В начале сказки Буратино вызывает взрыв всеобщего энтузиазма, попав в театр кукол: марионетки раскрывают ему глаза на то, кто он такой. Теперь же, в качестве венца всех усилий, он получает театр в свою власть. Происходит как бы повторная, усиленная, удвоенная самоидентификация: кукла «находит себя» в том, что она кукла, актер, она как бы обрамляется двойною рамкой, играя самое себя, и на этом волшебном пути обретает свободу действий.
Самореализация происходит не на выходе из мира условностей в мир имманентных ценностей, как в «Пиноккио», а в создании условности второго порядка и господстве над нею — это решение романтическое и символистское, именно в нем новизна сказки, а не только в чисто авантюрном депсихологизированном сюжете.
Липовецкий видит особенность «Золотого ключика» в том, что Толстой, вынужденный примирять невозможные противоречия, начиная с главного: «свобода» — «марионетки», следует моделям не сказки, а мифа в левистроссовском смысле. Сюжет развивается через модель мифологической медиации, то есть путем постепенного сближения противоположностей. Оно происходит в деятельности медиатора — это трикстер, то есть клоун, шалун, нарушитель правил и границ. Именно в этой роли, по Липовецкому, и выступает Буратино (Липовецкий 2008: 136–138). Однако в отличие от архаического трикстера «аморальный» Панч-Петрушка все же подлежит моральному суду. Буратино еще менее архаичен. Автор отказывается от осуждения кукольного героя за дурные поступки, потому что в новой прозе, которая пишется с начала 20-х, такого осуждения вообще не может быть по эстетическим причинам: авторская позиция и авторская мораль реализуется в сюжете. Но этот сюжет у Толстого вовсе не архаичен в леви-строссовском смысле. Герой проходит путь, в конце которого — все-таки не только победа над врагами, но и спасение гонимых и (что нам более важно) обретение самого себя и господство над собой. Все это ценности достаточно новые. А учитывая контекст XX века, сюжет можно прочесть и так: герой возвращается к себе, найдя ключ к тем глубинам, на которых залегает счастье подлинного творчества, которое всем приносит освобождение.

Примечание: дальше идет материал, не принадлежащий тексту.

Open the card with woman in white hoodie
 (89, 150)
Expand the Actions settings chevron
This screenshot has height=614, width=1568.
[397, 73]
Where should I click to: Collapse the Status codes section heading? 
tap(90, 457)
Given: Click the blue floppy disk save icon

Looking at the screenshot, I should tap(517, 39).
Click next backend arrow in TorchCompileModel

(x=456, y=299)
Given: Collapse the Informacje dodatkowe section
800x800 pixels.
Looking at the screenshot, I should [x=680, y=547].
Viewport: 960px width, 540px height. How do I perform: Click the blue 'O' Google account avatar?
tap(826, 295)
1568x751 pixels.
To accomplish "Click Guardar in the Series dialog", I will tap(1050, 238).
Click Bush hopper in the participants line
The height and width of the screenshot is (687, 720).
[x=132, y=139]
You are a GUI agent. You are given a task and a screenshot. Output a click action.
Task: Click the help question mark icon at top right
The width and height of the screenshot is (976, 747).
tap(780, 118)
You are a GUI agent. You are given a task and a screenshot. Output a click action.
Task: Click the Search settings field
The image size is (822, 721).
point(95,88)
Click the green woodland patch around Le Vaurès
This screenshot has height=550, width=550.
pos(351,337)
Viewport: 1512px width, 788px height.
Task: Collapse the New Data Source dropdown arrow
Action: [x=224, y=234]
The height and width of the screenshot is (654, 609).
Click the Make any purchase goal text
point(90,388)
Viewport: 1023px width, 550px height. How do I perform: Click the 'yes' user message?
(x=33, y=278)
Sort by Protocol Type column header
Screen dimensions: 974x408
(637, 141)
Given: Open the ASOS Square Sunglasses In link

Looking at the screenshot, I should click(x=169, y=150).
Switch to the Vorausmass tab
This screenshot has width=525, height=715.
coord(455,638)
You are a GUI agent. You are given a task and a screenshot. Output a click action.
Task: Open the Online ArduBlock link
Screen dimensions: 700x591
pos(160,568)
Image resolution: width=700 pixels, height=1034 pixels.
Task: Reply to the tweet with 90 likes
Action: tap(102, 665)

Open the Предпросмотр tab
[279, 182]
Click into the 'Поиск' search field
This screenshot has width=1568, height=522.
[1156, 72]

Конечно, здесь, как и в любой романтической сказке, присутствует квест, сохраняющий генетическое родство с архаическим ритуалом инициации. Этапы сюжета Толстого, как и у Коллоди, повторяют старинную схему — это прохождение через огонь, воду, чрево хтонического чудовища, временная смерть.
Подобно Коллоди, давшему своему Burattinaio, петрушечнику по имени Манджафоко («огнеглотатель») печеобразный рот и гомерическое чихание вечно простуженного повара, Толстой тоже подчеркивает огненную природу Карабаса Барабаса. Но водяной сюжет Коллоди с пребыванием во чреве рыбы для 1935 года невозможен как чересчур библейский, «поповский». Поэтому водяной эпизод реализован мягко: как погружение Буратино в пруд с пиявками; в роли хтонического чудовища оказывается черепаха Тортила, приносящая заветный ключик в пасти. На временную смерть и воскресение и без того уже указывают и эпизод повешения, и проход через подземелье.
Эпоха же диктует и выбор пути: у Пиноккио это путь труда, а для Буратино — путь борьбы и победы. Именно поэтому добрый парень Манджафоко раздваивается на лютого антагониста Карабаса Барабаса и его прихвостня, «водяного» Дуремара (восходящего к зеленому рыбаку-водяному из Коллоди): для борьбы нужны враги, которых нет у Пиноккио.
Скромный петрушечник превращается в «директора театра», как бы в знак воспоминания о страданиях гофмановского Директора театров, а титулом «доктора кукольных наук» его Толстой удостаивает, как заметил Петровский, в память о Мейерхольде — взявшем псевдонимом имя зловещего доктора Дапертутто из другой новеллы Гофмана.